Professor Adrienne Christiansen, Macalester College, class on The Rhetorical Tradition
The class that boring morning was focussed on a discussion of Platonic f'orms' and their differences with Aristotelian 'forms'.  A student raised his hand, "Dr. Christiansen, it seems to me that Plato and Aristotle are very similar.  Both Greek philosophers, both concerned with classification."  Professor Christiansen answered, "Actually nothing could be further from the truth.  Plato talked about a higher form, Aristotle was just concerned with writing every single classification down."  I never received higher than a C grade on any paper or exam that I turned into Professor Christiansen.  She wasn't always nice to me.  But she had an indispensable, undeniable force that compelled her teaching from within.  She had - The Edge.

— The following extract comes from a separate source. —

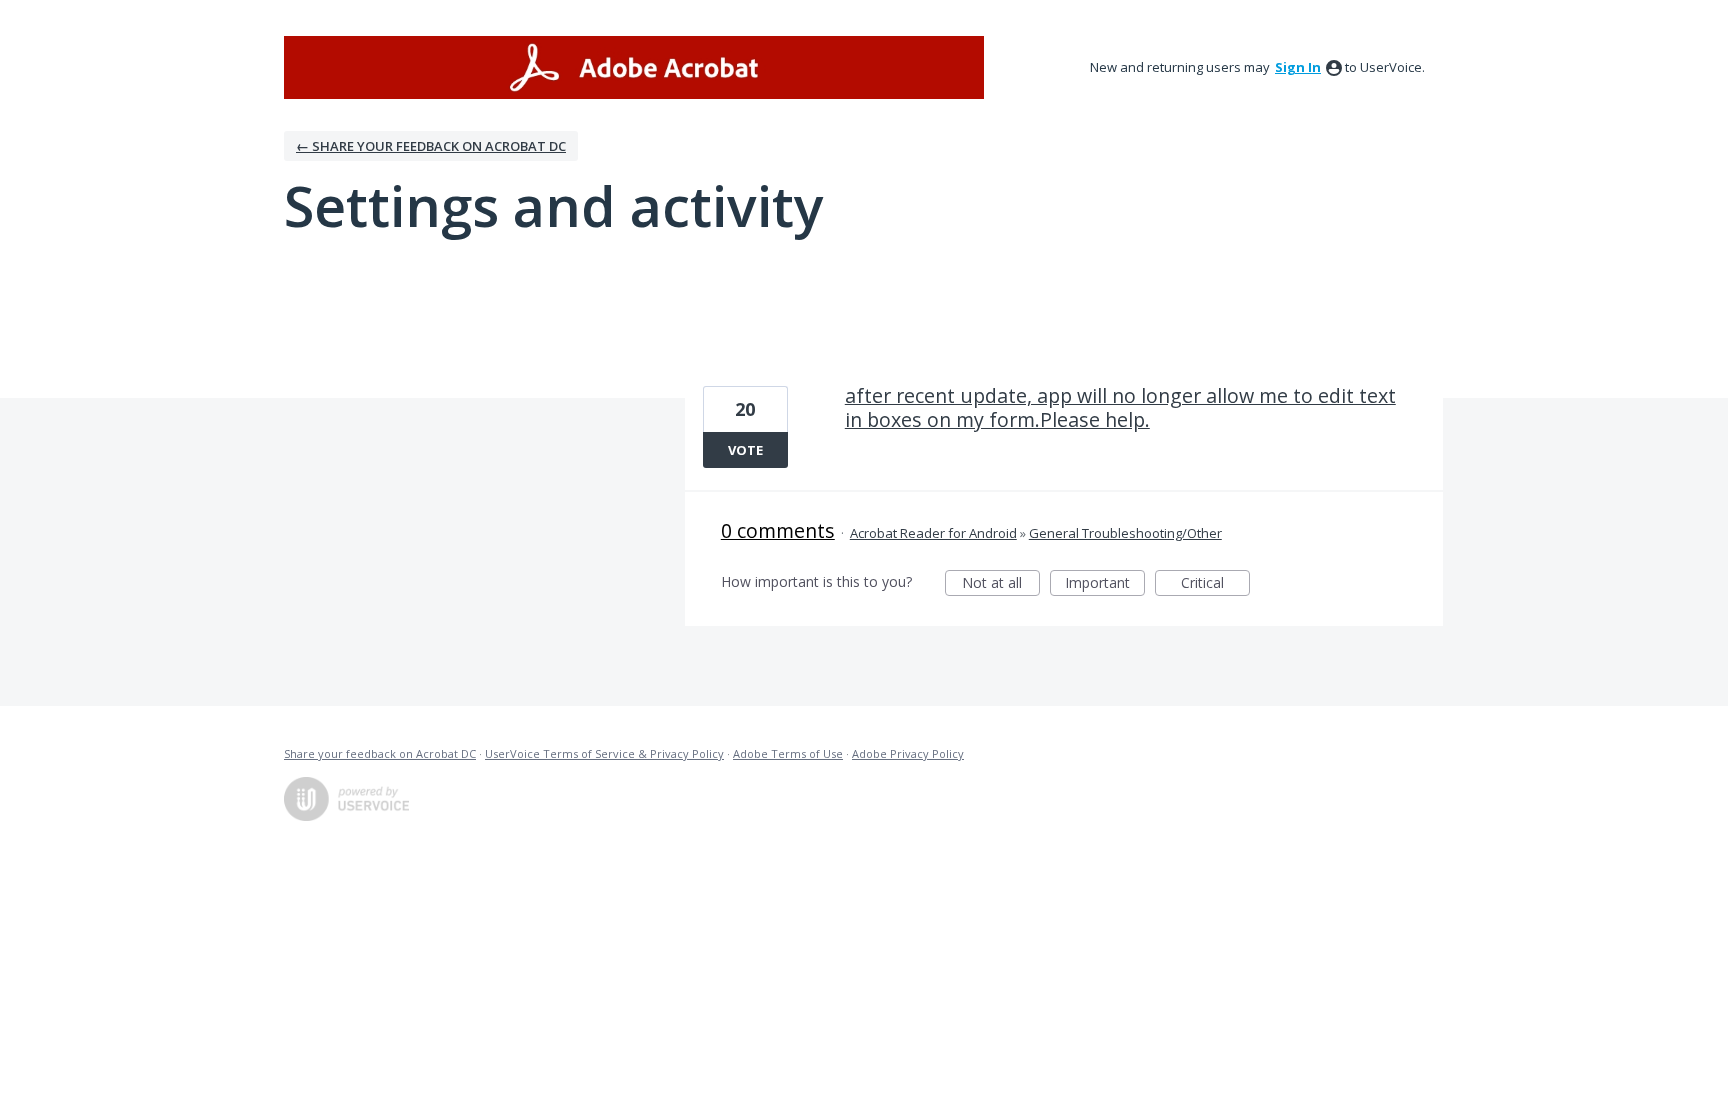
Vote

Dr. Charles Ryerson, (Princeton Seminary, class on Hinduism and the Christian Context
As we sat in our tables in Templeton Hall, Ryerson began, "I don't know what any of you learned in college.  I mean, honestly, some of you I wonder how you even got accepted to this seminary.  Christianity is not some set of rules or Bible texts or principles.  It is who you are, deep within you, a context that was deeply embedded in your whole world outlook."  I would later travel the Indian subcontinent on a research scholarship given by and mentored by Dr. Ryerson.  Before I sat under the tutelage of Ryerson, I never knew much, or to be honest, cared much about India.  Now it is one of my favorite countries in the world.  Mr. Ryerson had - The Edge.

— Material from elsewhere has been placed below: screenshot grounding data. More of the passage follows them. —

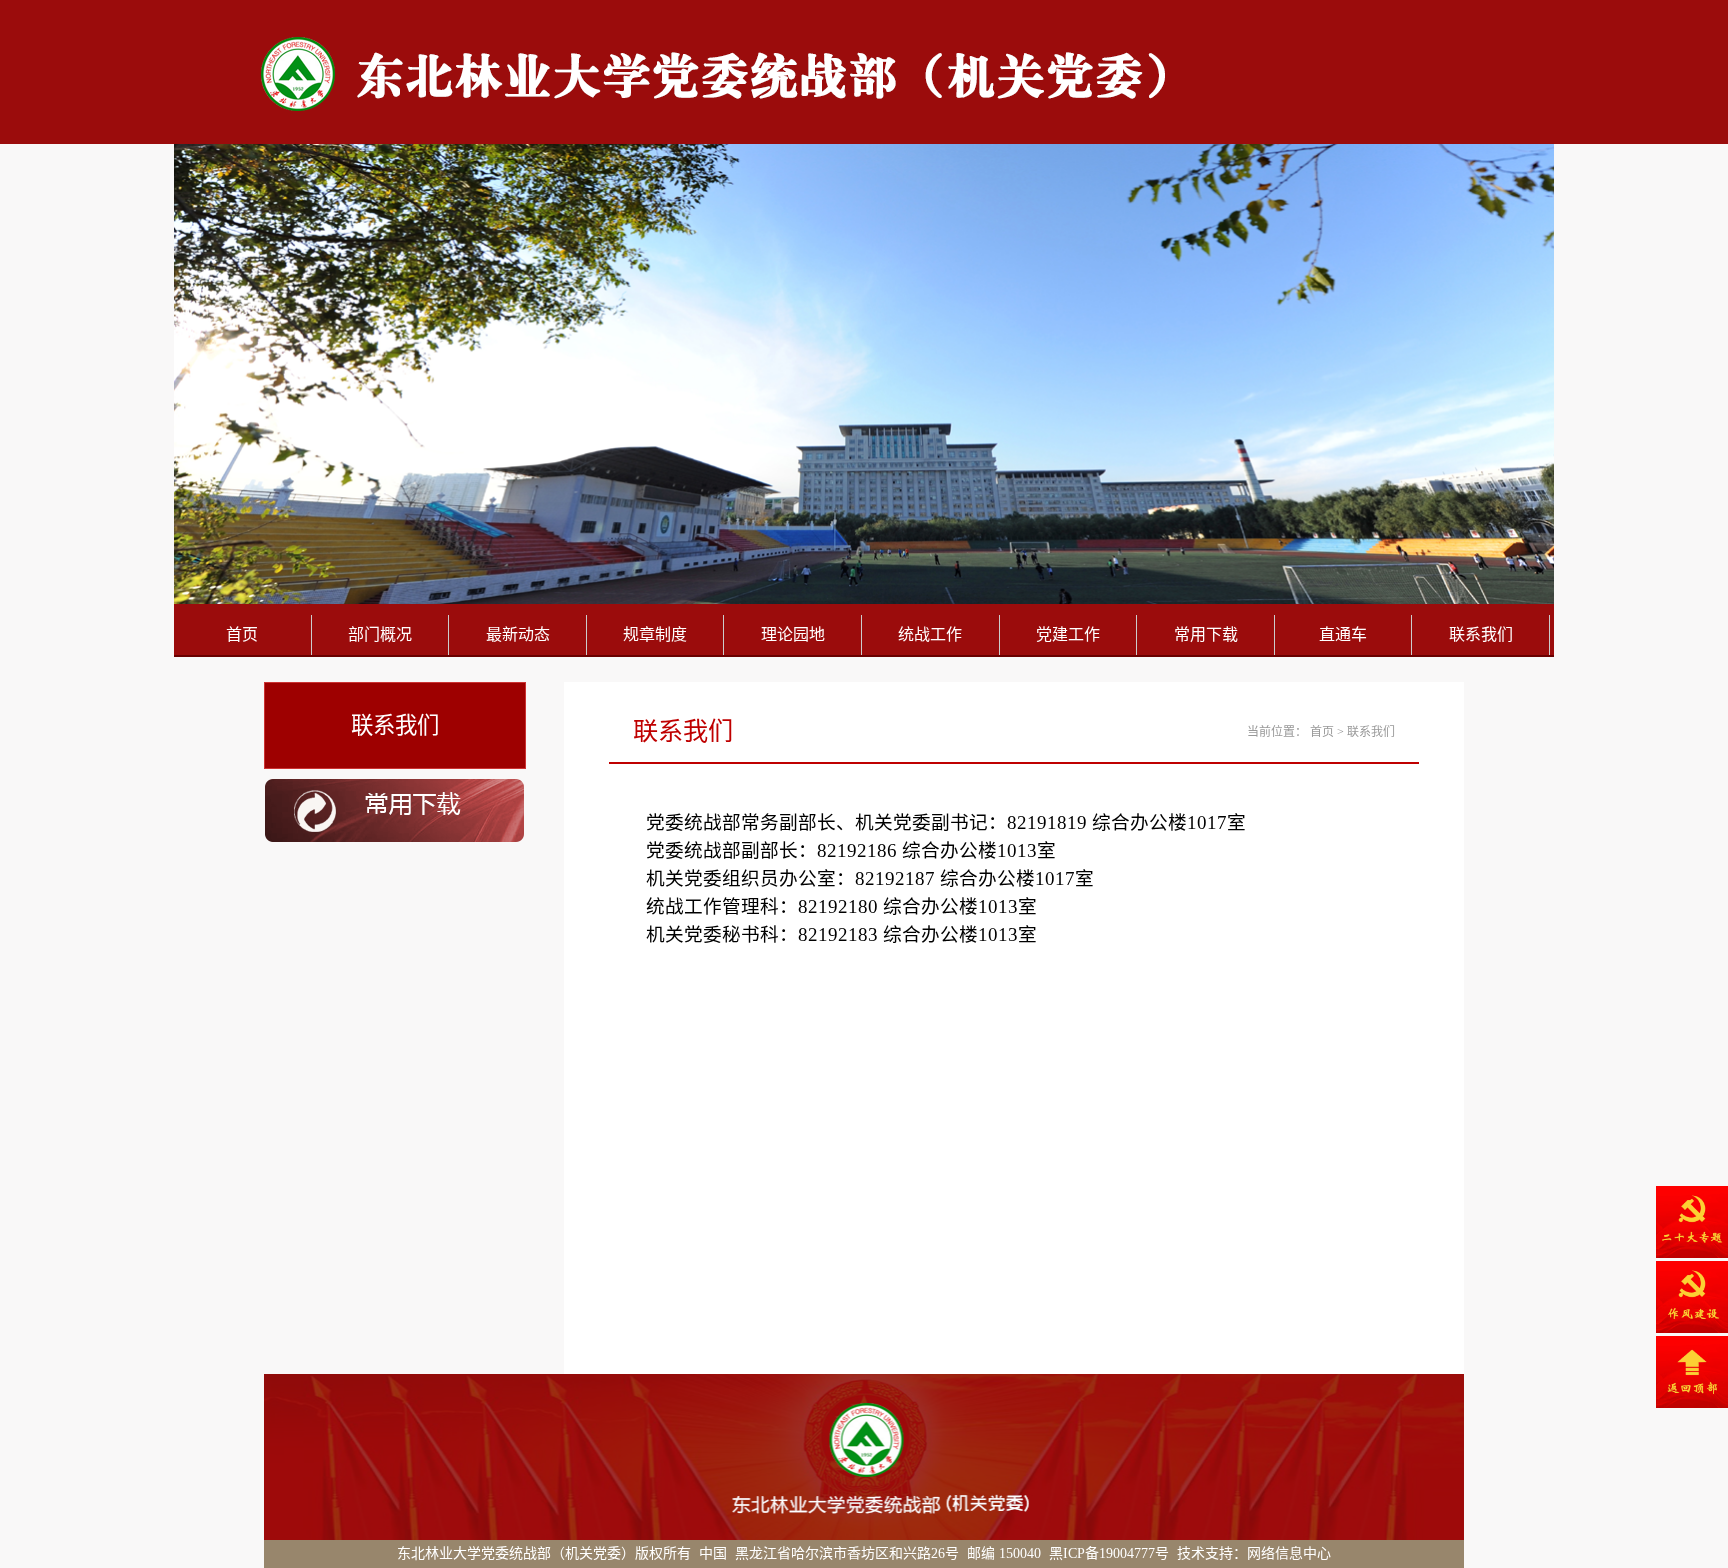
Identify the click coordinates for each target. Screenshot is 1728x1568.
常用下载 (1206, 634)
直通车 (1343, 634)
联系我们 (1481, 634)
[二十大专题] (1692, 1222)
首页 (242, 634)
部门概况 (380, 634)
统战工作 (930, 634)
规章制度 (655, 634)
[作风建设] (1692, 1297)
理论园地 (793, 634)
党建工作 (1068, 634)
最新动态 (518, 634)
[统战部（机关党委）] (696, 110)
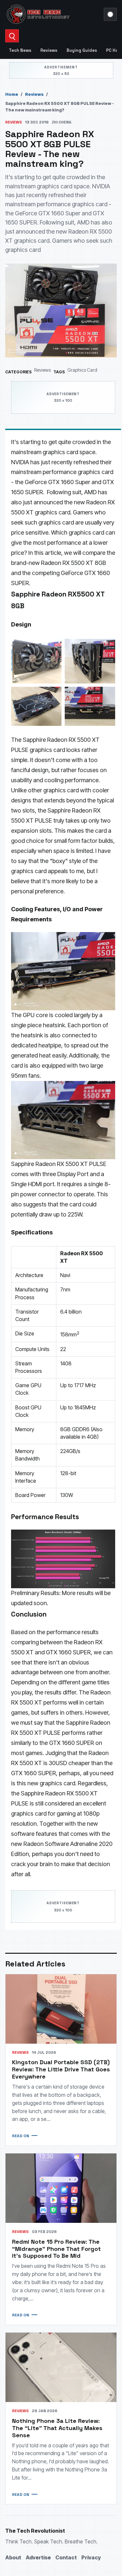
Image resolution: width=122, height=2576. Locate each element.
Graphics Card (82, 370)
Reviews (48, 50)
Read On (20, 2135)
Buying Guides (81, 50)
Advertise (38, 2557)
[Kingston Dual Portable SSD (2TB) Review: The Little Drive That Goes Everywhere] (61, 2009)
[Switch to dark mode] (110, 14)
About (13, 2557)
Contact (66, 2557)
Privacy (91, 2557)
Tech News (20, 50)
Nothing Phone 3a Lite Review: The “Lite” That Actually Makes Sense (57, 2428)
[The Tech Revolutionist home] (52, 14)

Rev. Earl Palmer (West Coast Pastor's Conference, Mt. Hermon, California)
From the front, "I am so delighted to be looking at St. Paul's Epistle to the Philippian Church over the next few days together.  We have lots of material to cover, so it is best, perhaps, if we just dive into it.  On the Monday after Palm Sunday, Jerusalem was abuzz with an uncomfortable disease."  Rev. Palmer (pictured above) is and was one of the greatest teacher/preachers of his generation.  I did an entire paper on the writings and teachings of Palmer for my Doctorate at Fuller.  I literally picked a part, piece for piece, countless sermons that Palmer gave.  In short, he is inimicable (un-copyable).  But what I discovered is that what made Palmer's preaching/teaching great was not so much his words, but his force.  Palmer had - The Edge.

All great teachers must have The Edge

One last thing.  The Edge cannot be manufactured, or affected or pretended or replicated.  You either have a deep desire to communicate a singular truth or you do not.  Teachers who try to pretend like they have it often come across as being simply "mean" or "strident".  However, if you ever have the opportunity to be taught by someone who has this miraculous gift, you can be changed for the better for a lifetime.